Schutz der Bevölkerung vor Lärm und schlechter Luft. Landesregierung ist säumig
Die Liste Fritz unterstützt die angekündigte Transit-Blockade auf der Brennerautobahn am 30. Mai und zeigt sich solidarisch mit der Bevölkerung im Wipptal. Seit Jahren leiden die Menschen entlang der Haupttransitroute unter Lärm, Abgasen und steigender Verkehrsbelastung. Die Situation hat ein Ausmaß erreicht, das politisches Handeln und klare Signale erfordert. „Seit Jahren gelingt es der ÖVP nicht, Solidarität bei ihren Schwesterparteien in Südtirol und Bayern erfolgreich einzufordern.“
Die Demonstration ist Ausdruck eines wachsenden Unmuts über die ungleiche Verteilung der Lasten im alpenquerenden Verkehr. Während Wirtschaftsräume profitieren, tragen die Anrainer die gesundheitlichen und ökologischen Folgen. Die Liste Fritz sieht darin einen berechtigten Protest und fordert verstärkte Maßnahmen zur Verkehrsverlagerung auf die Schiene sowie wirksame Kontrollen im Transitverkehr. Gleichzeitig appelliert die Liste Fritz an Autofahrerinnen und Autofahrer, Verständnis für die Aktion aufzubringen. Ziel ist nicht die Konfrontation, sondern das Sichtbarmachen eines Problems, das seit Jahren ungelöst ist.

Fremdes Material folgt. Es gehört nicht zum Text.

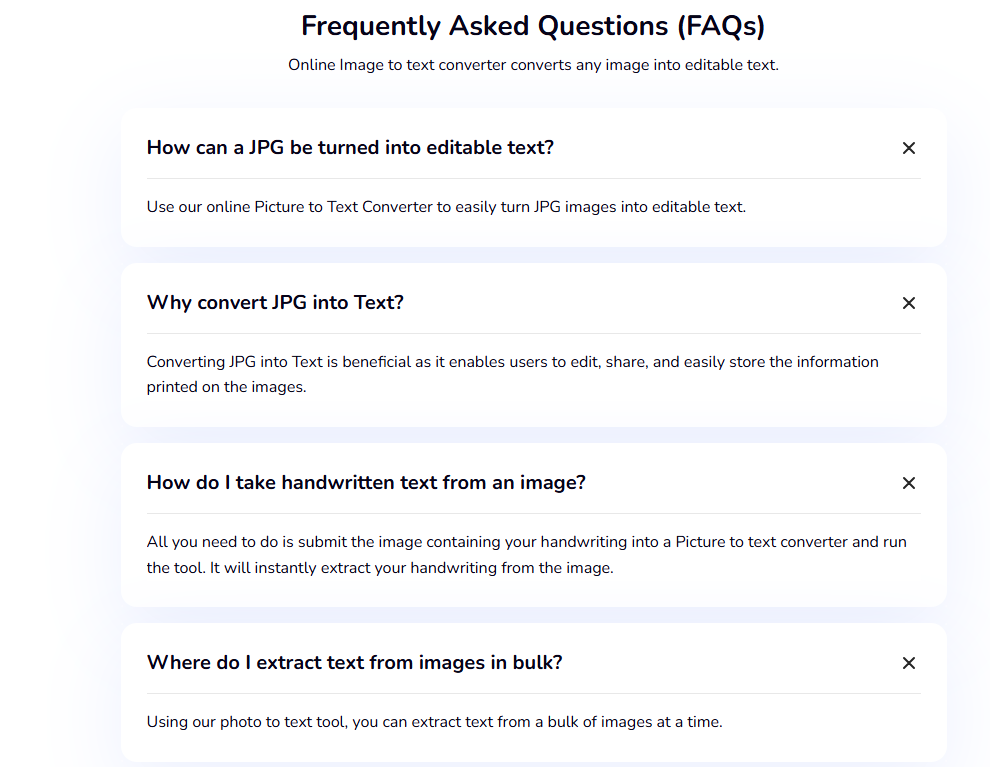The image size is (990, 767).
Task: Close the bulk image extraction FAQ with X
Action: coord(909,663)
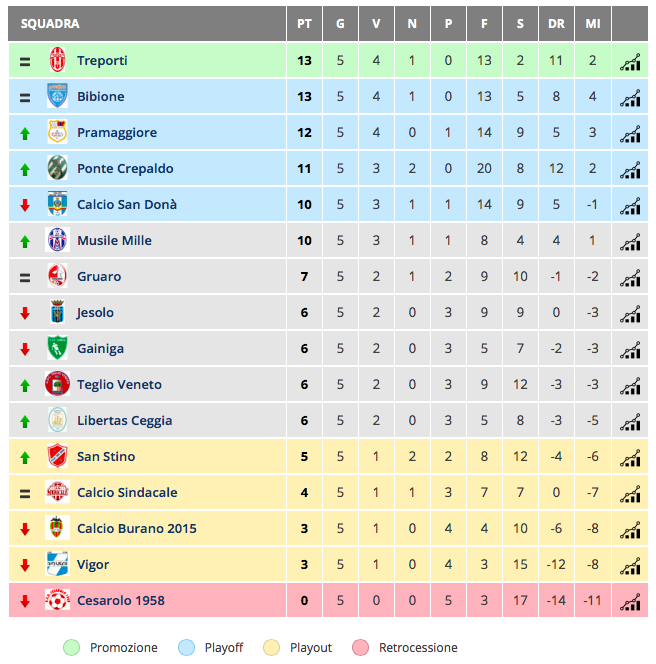Open the Teglio Veneto team link
This screenshot has height=664, width=656.
pyautogui.click(x=119, y=385)
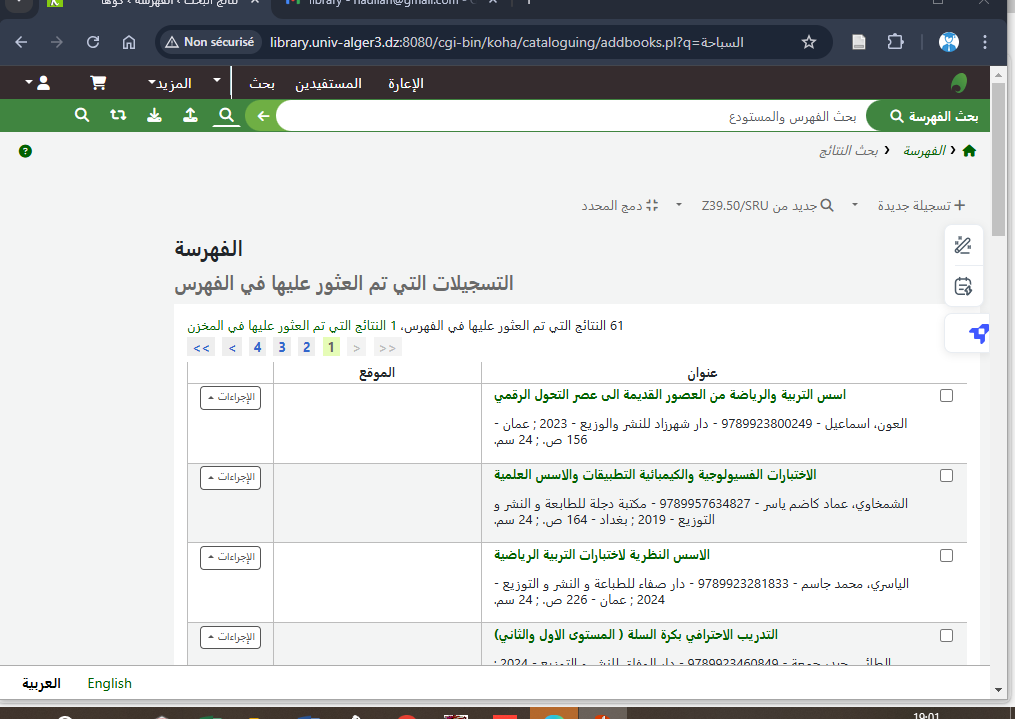
Task: Open the المزيد dropdown menu
Action: [168, 83]
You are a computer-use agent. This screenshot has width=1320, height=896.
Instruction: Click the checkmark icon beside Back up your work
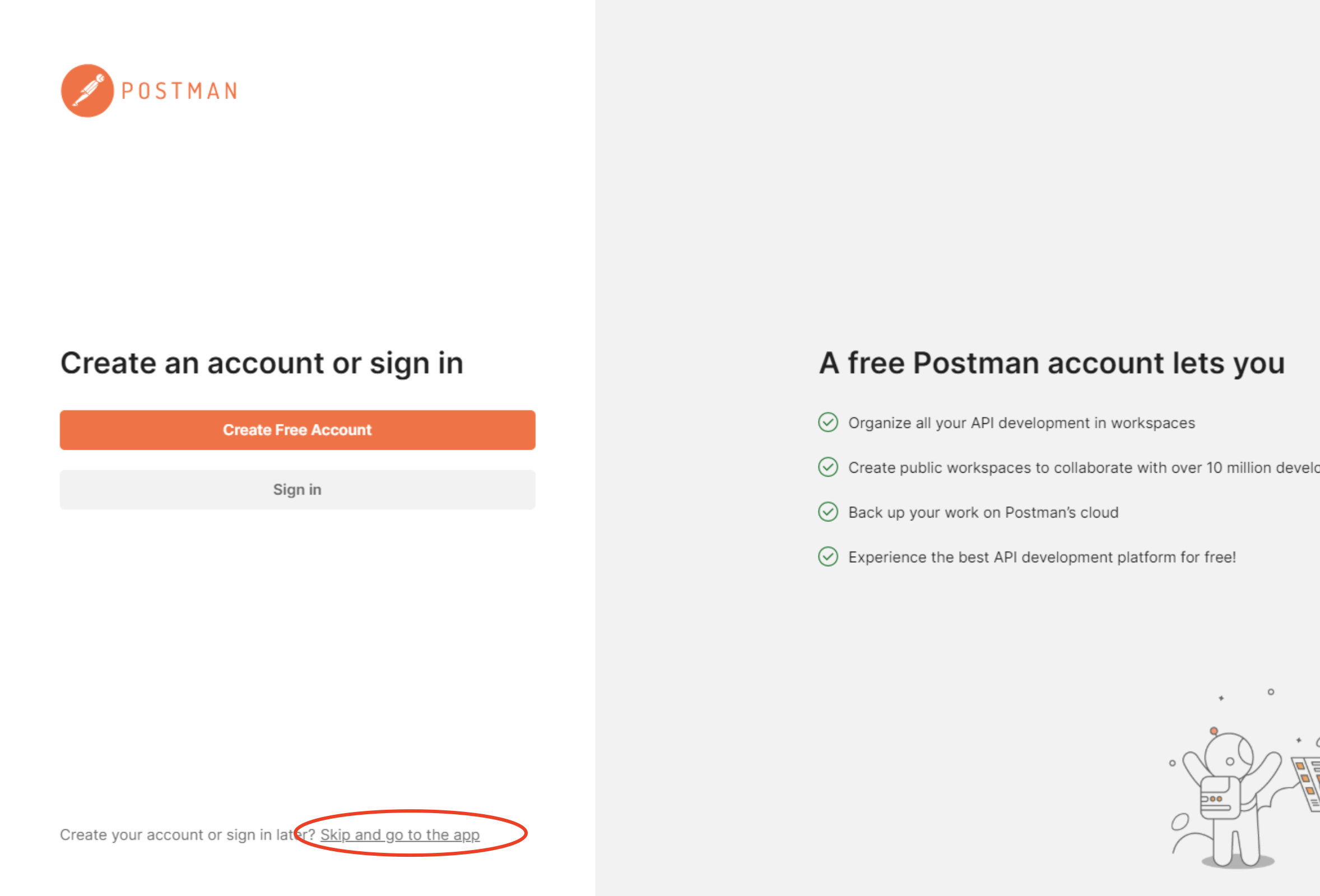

Parteichefin Andrea Haselwanter-Schneider betont: „Ich bin im Wipptal aufgewachsen und musste miterleben, wie der Verkehr jedes Jahr mehr und mehr wurde. Die Belastungsgrenze ist längst erreicht.“
Die Liste Fritz ist dafür, ein Slot-System samt Obergrenze für Lkw endlich einzusetzen, die Abfahrverbote rigoros zu kontrollieren und Mautflüchtlinge zu strafen.